“How long since I spent a whole night in a twin bed with a stranger?” (Joan Baez)
How long has it been since you allowed yourself to feel a wildness, a full heart experience whereby you lost yourself totally in the moment?
How long has it been since you set aside customary rules, thinking and shoulds to do something that has been burning inside?
This is not about over indulgences or an excessive version of something superficial that you already do. Go beneath the surface chatter and face the ultimate questions of your life. The questions that continue to surface and nobody else can answer. Nobody else can feel the hunger in your heart. We learn from those who go before us, but nobody can take our journey for us.
When was the last time you set aside conditioning and allowed yourself to feel true joy, or deep sorrow? If it was sorrow did you allow yourself to really cry or sob until you felt cleansed? How long has it been since you acted freely and erotically, leaving old missionary position behind? Whether it is your actual position, or a metaphor for the way you live your life, are you ready to explore without judgment, the hold the metaphor has on the way you live... Yes! Your life, the only one you have.
If a woman who will not allow herself, to feel the sorrow and disappointments, the “full catastrophic of life,” she cannot feel the fullness of joy and love, even though it be all around her. When we squelch the sorrows, we flatten joyful feelings, as we cannot pick and choose. The avoidance of feeling what is real in the moment, causes, in spite of all that we say we want, a flat lined existence. This way of living leads in turn to boredom. At this point we may wonder, “Is this all there is?” We limit our experience when we avoid feelings that need attention. We often suppress our feelings thinking that there is no harm done, if they are out of sight, and out of mind. When the suppressed feelings come roaring back as a migraine, or high blood pressure, do you connect the dots?
You may be aware of your different moods and feelings, but how often do you actually stop and allow yourself to feel and honor them. When I do not allow myself a moment to acknowledge what I am feeling, I often find myself on automatic, using food to destress. Not feeling creates inner tension that becomes a foundation for addictive and destructive behaviors.
“…May the Angel of Wildness disturb the places
where your life is domesticated and safe.
Take you to the territories of true otherness” (A Blessing of Angels:by John O’Donohue)
Our cultural conditioning, does not encourage the expression of a full range of feelings. If you notice carefully every family has it limits as to how much expression is allowed. Sometimes anger is allowed but not sadness. What you often find is that anger is used for both emotions: anger and sadness; or conversely, sadness is allowed, but no anger. What was your family pattern? You can bet there was a family pattern! It is up to each of us to examine and change a pattern that precludes full expression. For instance men often get a pass when they express anger, while expressing sorrow is not encouraged. Women are more readily accepted when they express sadness, even though men and women have a boatload of both emotions.

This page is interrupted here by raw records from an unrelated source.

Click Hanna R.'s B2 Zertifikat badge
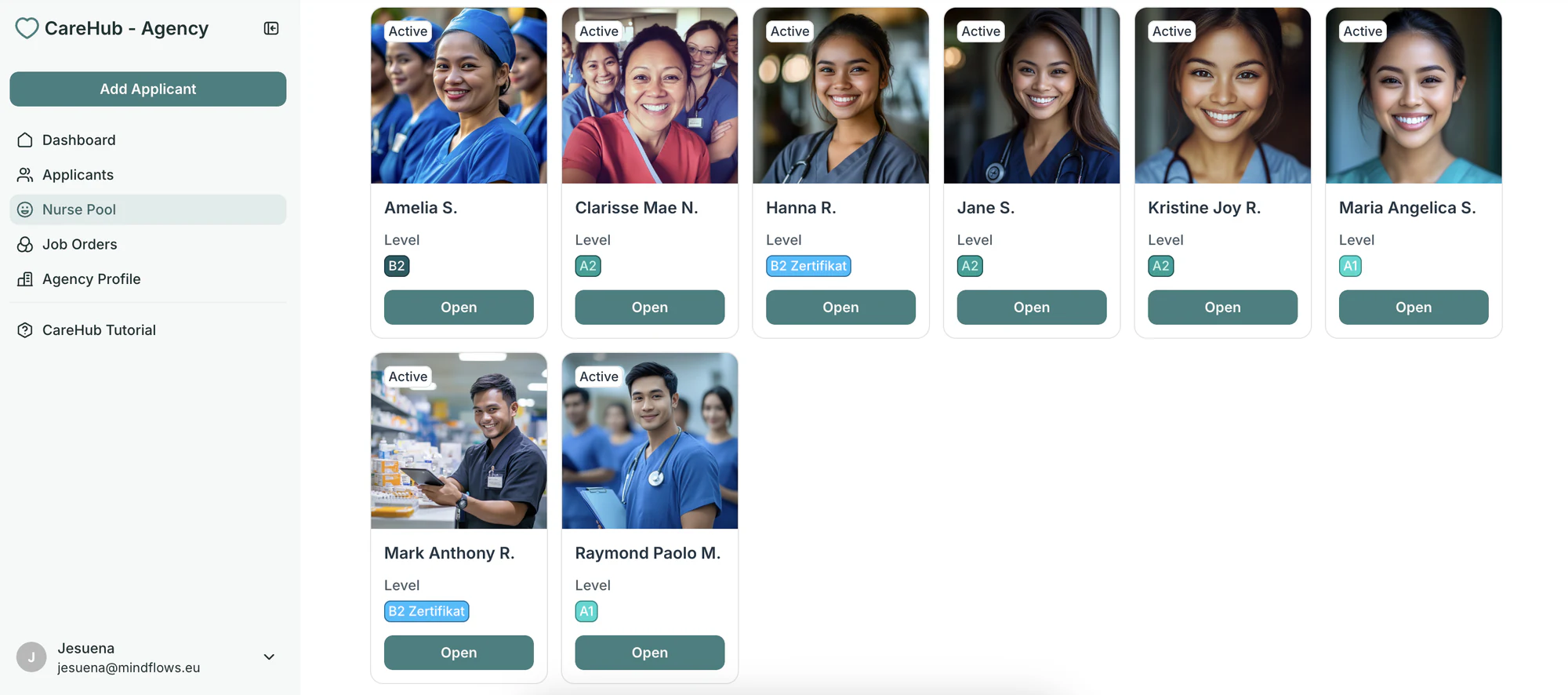The height and width of the screenshot is (695, 1568). coord(808,266)
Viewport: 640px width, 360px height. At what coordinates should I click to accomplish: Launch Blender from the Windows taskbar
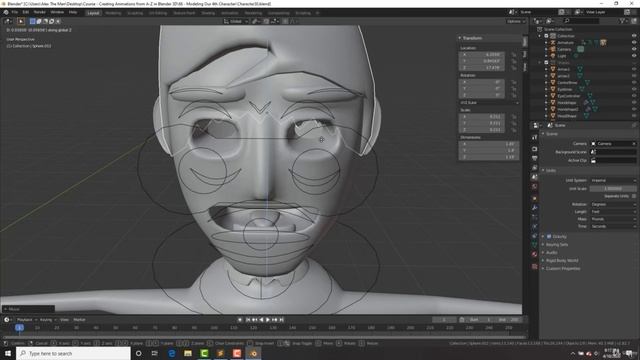pyautogui.click(x=253, y=353)
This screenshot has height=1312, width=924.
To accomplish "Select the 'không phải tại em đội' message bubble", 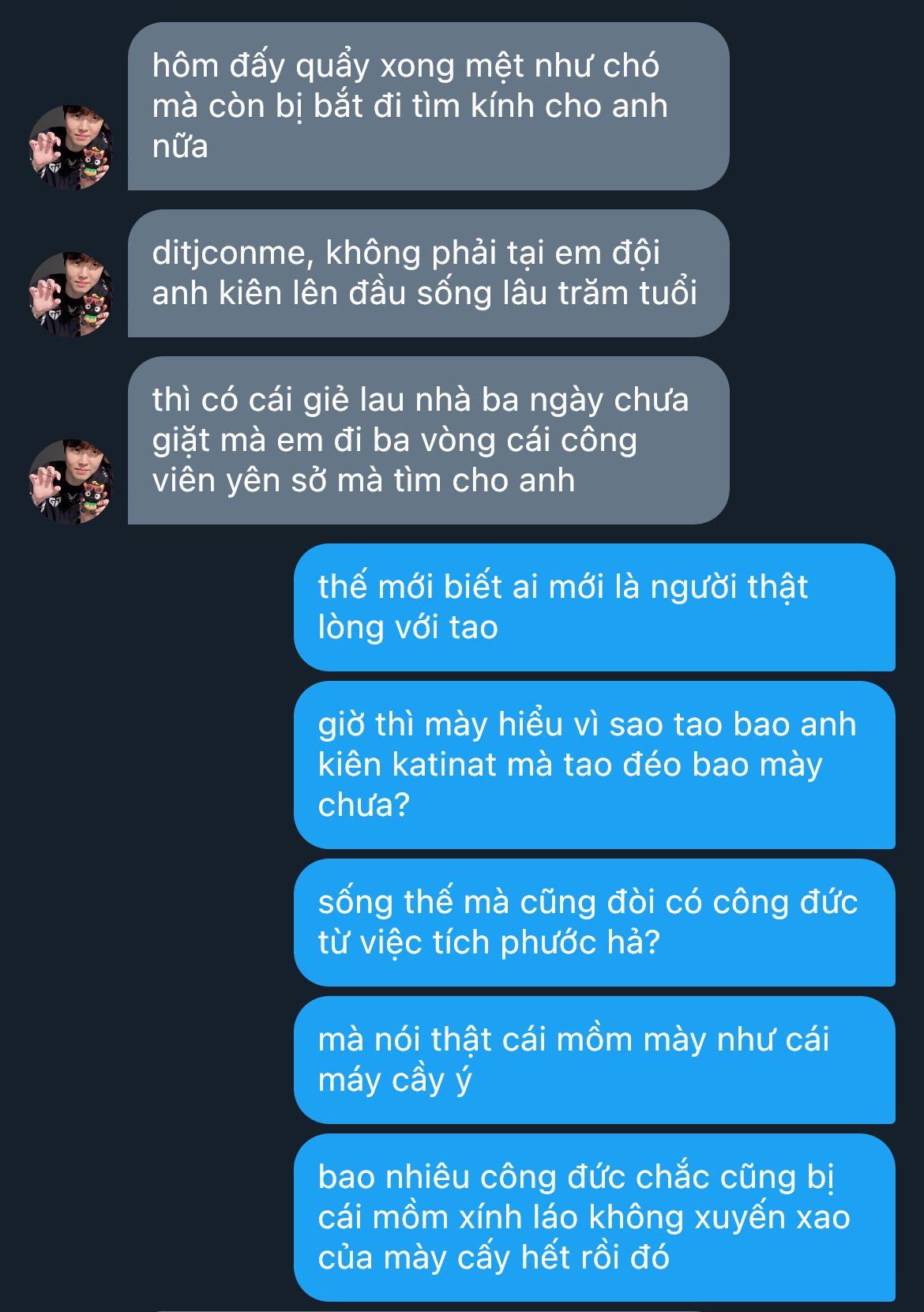I will 428,273.
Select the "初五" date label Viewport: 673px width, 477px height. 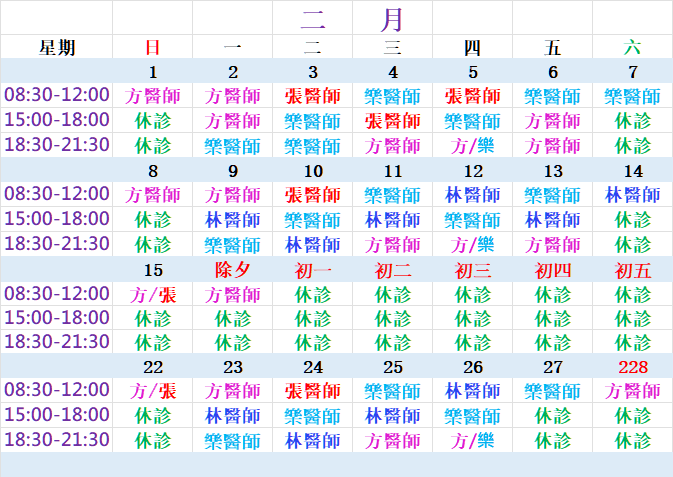[x=632, y=270]
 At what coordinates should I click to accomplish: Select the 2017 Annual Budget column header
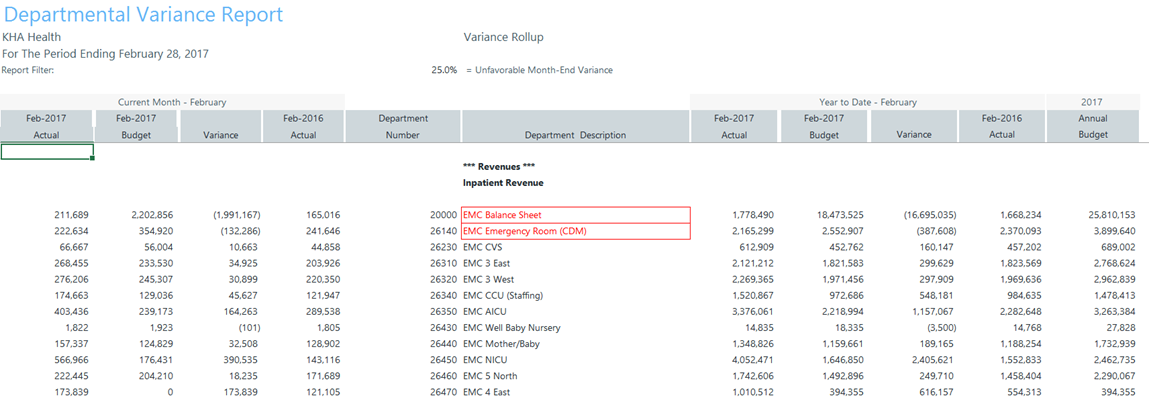(1093, 126)
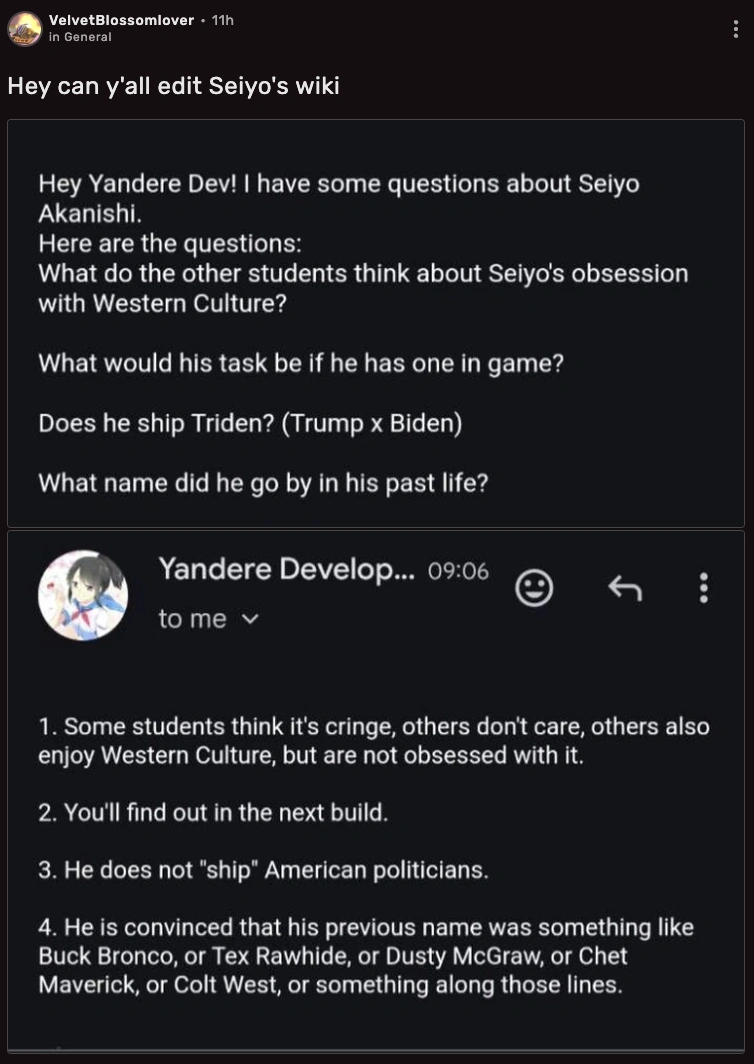Open the post options three-dot menu
This screenshot has height=1064, width=754.
pyautogui.click(x=736, y=29)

Give voice to your emotions, even if they come out in a strangled way. Hearing one’s self speak out is important. A good time to practice is when driving. Hearing yourself speak in an assertive or emotional way will break the hypnotic spell of suppression.... A woman said to me the voice that comes out is ‘not me.’ It was not her adult voice, but her voice nevertheless; just a younger version. It was a young vulnerable voice of childhood when she was not allowed to express, especially anger or sadness. How then can this woman be joyful, wildly in love with life unless she works her way out of this cage? It can be done. In my Journey into a Passionate Life Workbook, I give step by step process and strategies to do just that.
I was raised to be seen and not heard, and it has been difficult for me to go against those early injunctions. I have had to force myself to break the silence, to express my opinions, feelings, and ideas. One of the reasons I did fifty-two radio shows was to help myself break the fear of speaking out .Each and every show was a test of determination and courage, as it never became easy. Once the interview with a guest started, I could temporarily forget my fears, but each week it was a test.

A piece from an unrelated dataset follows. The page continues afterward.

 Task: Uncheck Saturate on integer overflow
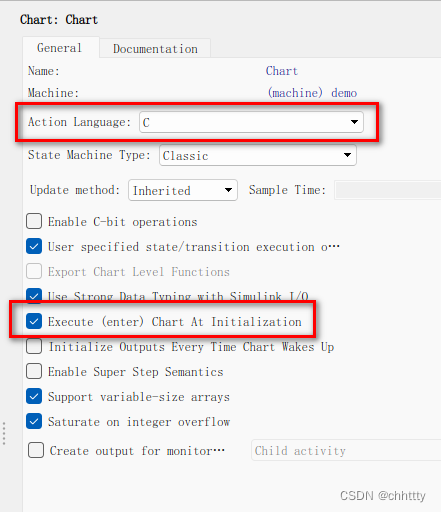pyautogui.click(x=34, y=421)
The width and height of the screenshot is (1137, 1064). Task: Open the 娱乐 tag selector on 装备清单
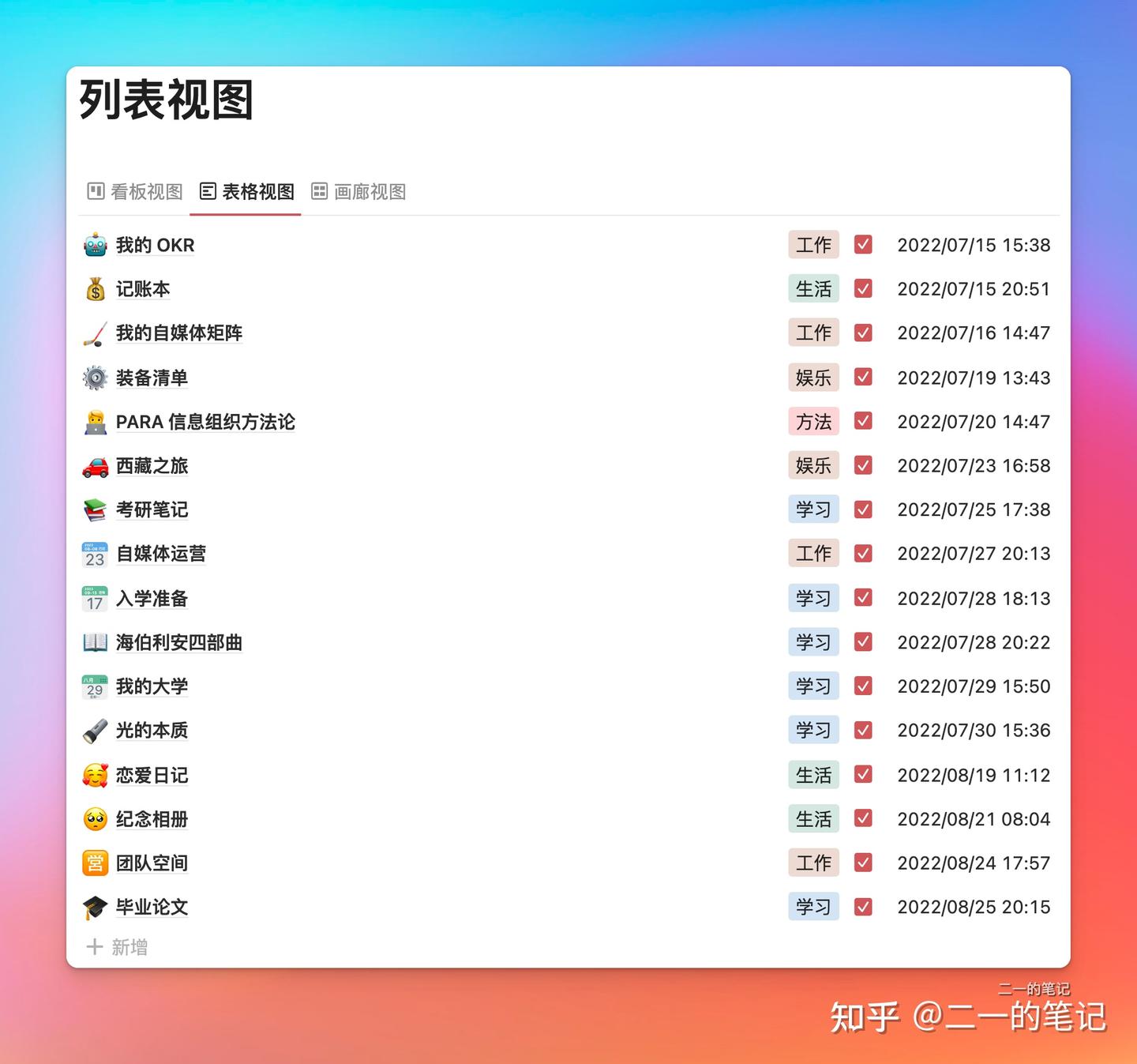point(813,378)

I can’t sing but sometimes I have to sing to let out emotions that should not be suppressed. Sing as if your heart is full of joy, sing as though your heart is breaking, and sing as though nobody is listening. It is a wonderful way to open up the pipes for expression and allow emotions that you need for a wild, wonderful, wacky life to emerge. Let it out!!
“Do not seek any rules or method worship,
Say whatever your pained heart chooses.” (Rumi)
It Is Important to Break Some Rules: Often our life has no "juice" in it because we live without questioning beliefs and patterns that have been passed down to us by others. Others, important though they are for our survival, in the beginning, start with family rules or codes, church rules, school rules, with their attempts to civilize us, and take the wildness out of us. Is it any wonder that many of us are bored with our life as it is? Whose life is it anyhow?
“I have measured out my life in coffee spoons.” (T.S. Eliot, 1920)
Having known the gray cloud of boredom, gives yourself an inner permission to break whatever rules necessary for you to live a full passionate life, and be true to yourself.